WHAT THE TASK REQUIRES: List every etcdctl command that the etcd troubleshooting page gives to run.

TEXT PROVIDED:
=======

Troubleshoot etcd for GKE on AWS

This pages shows you how to resolve issues with etcd for GKE on AWS.

etcd data disk is full

The following error occurs when the etcd data disk is full, and might be observed in a few different ways:

  • The etcd logs might show timeout errors for writing requests:

    rafthttp: failed to save KV snapshot (write /var/etcd/data/member/snap/tmp720030520: no space left on device)

    You might also see timeout errors for connections to peers:

    rafthttp: health check for peer [peer-id] could not connect: dial tcp [peer-ip]:2380: i/o timeout
    etcd server doesn't start:
  • The serial port logs might indicate that etcd can't start due to lack of space:

    failed on file /dev/stdout (No space left on device)

To determine the size of your etcd instance, use one of the following methods:


  1. Connect to one of the master nodes using SSH and run the following command:

    ETCDCTL_API=3 etcdctl --write-out=table endpoint status

    The DB_SIZE column indicates the size used, as shown in the following condensed example output:

    |    ENDPOINT      |        ID        | VERSION | DB SIZE |
    | | 4917a7ab173fabe7 |  3.5.0  |   45 kB |
    | | 59796ba9cd1bcd72 |  3.5.0  |   45 kB |
    | | 94df724b66343e6c |  3.5.0  |   45 kB |


  1. In the console, go to the Cloud Monitoring page.

    Go to the Cloud Monitoring page

  2. Select Metrics explorer.

  3. Select the metric etcd_mvcc_db_total_size_in_bytes metric.

To resolve this issue, resize the data disk for etcd using the appropriate procedure for your storage provider and operating system. Add enough additional space to account for future etcd growth.

  1. After the disk is resized, check if there's still a warning on disk space:

    ETCDCTL_API=3 etcdctl alarm list
  2. If the last column reports NOSPACE, disarm the alarm as follows:

    ETCDCTL_API=3 etcdctl alarm disarm

=======

DATA EXTRACT:
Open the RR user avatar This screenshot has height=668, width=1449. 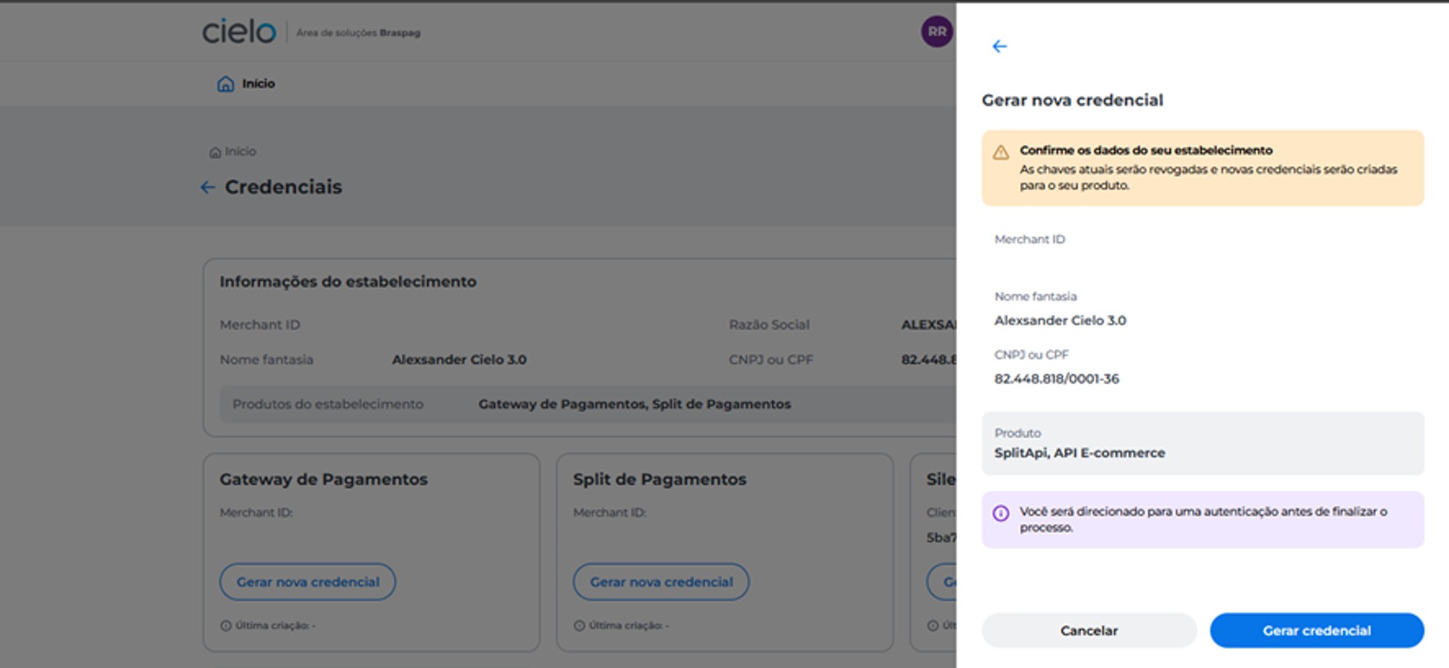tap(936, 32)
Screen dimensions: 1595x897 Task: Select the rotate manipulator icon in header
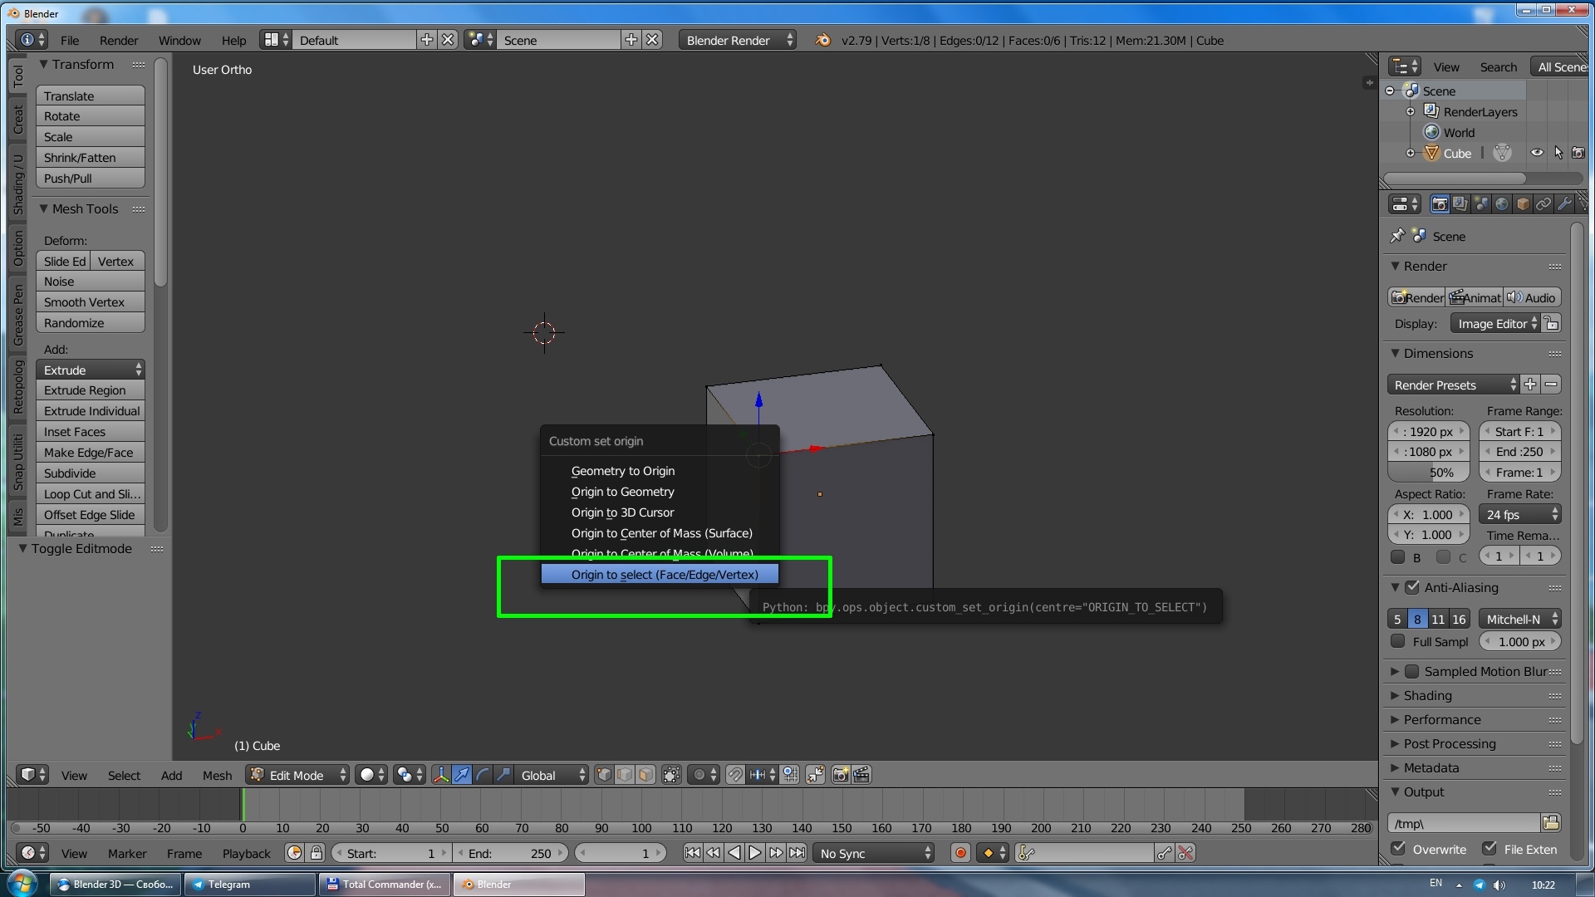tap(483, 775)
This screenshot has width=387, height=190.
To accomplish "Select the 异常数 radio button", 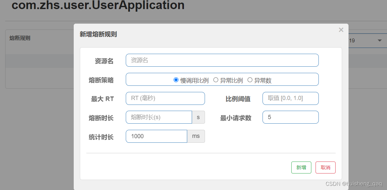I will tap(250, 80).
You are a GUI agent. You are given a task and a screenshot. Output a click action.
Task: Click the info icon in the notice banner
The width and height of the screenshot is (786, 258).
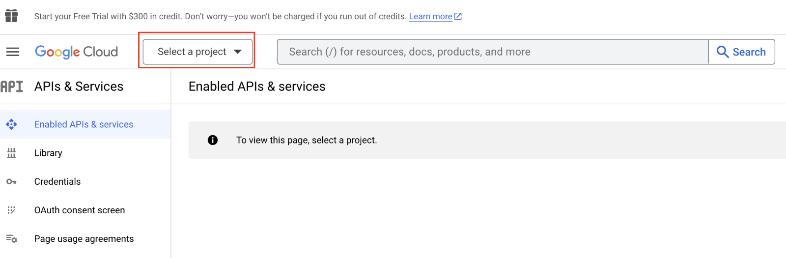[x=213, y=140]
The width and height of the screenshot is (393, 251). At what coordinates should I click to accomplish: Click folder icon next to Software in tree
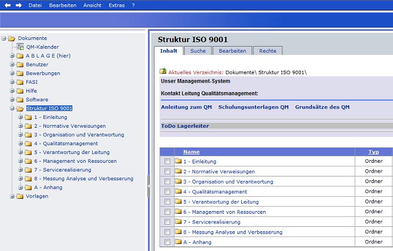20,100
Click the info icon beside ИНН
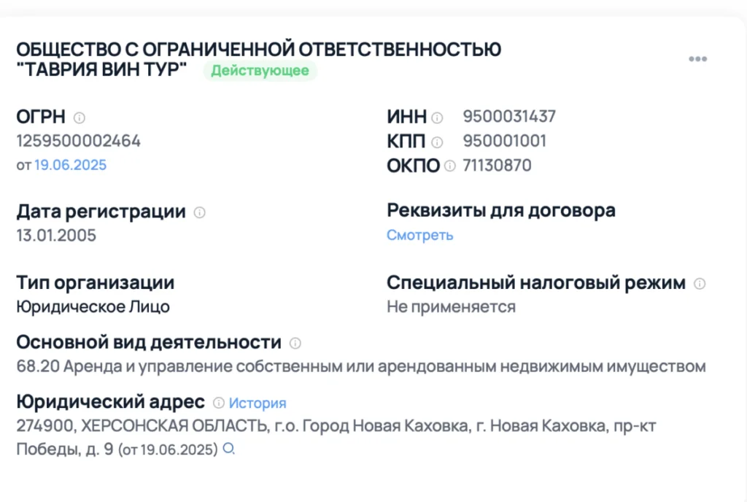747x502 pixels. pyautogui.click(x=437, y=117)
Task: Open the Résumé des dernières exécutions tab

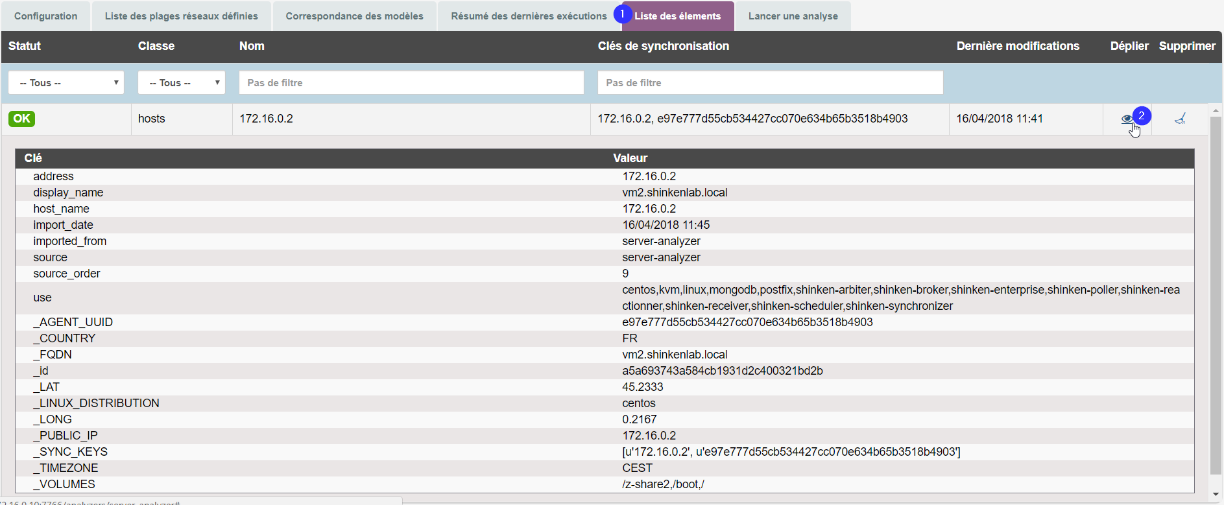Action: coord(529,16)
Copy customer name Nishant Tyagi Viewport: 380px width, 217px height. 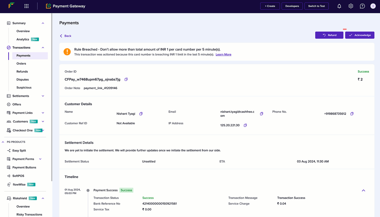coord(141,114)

=======

COMPLETE OUTPUT:
- ETCDCTL_API=3 etcdctl --write-out=table endpoint status
- ETCDCTL_API=3 etcdctl alarm list
- ETCDCTL_API=3 etcdctl alarm disarm